YOUR TASK:
Please retype the records below exactly, leaving out any pictures.

───── SUPPLIED DATA

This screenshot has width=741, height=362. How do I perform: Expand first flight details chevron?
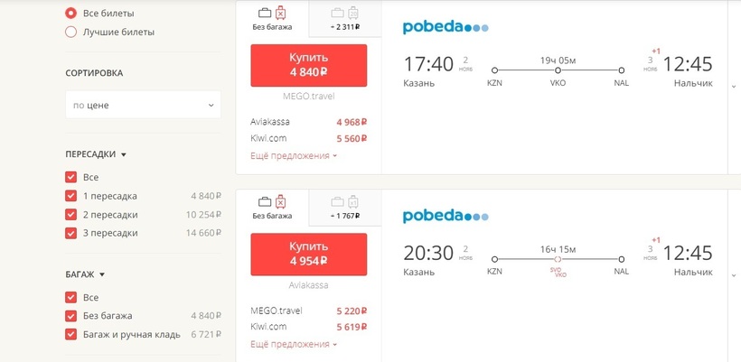click(x=733, y=87)
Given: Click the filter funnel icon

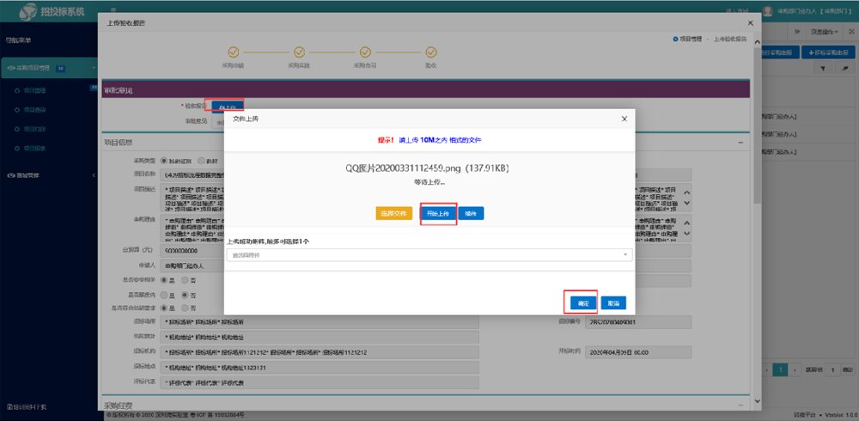Looking at the screenshot, I should click(824, 68).
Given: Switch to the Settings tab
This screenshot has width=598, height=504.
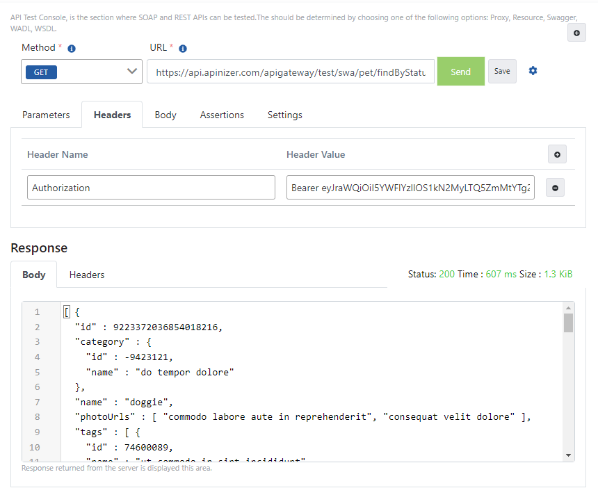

──────────

REPLY TO THE TASK:
This screenshot has width=741, height=362. How do I perform: Expand first flight details chevron?
click(x=733, y=87)
Given: Click the filter funnel icon

Looking at the screenshot, I should click(824, 68).
Given: Switch to the Settings tab
This screenshot has width=598, height=504.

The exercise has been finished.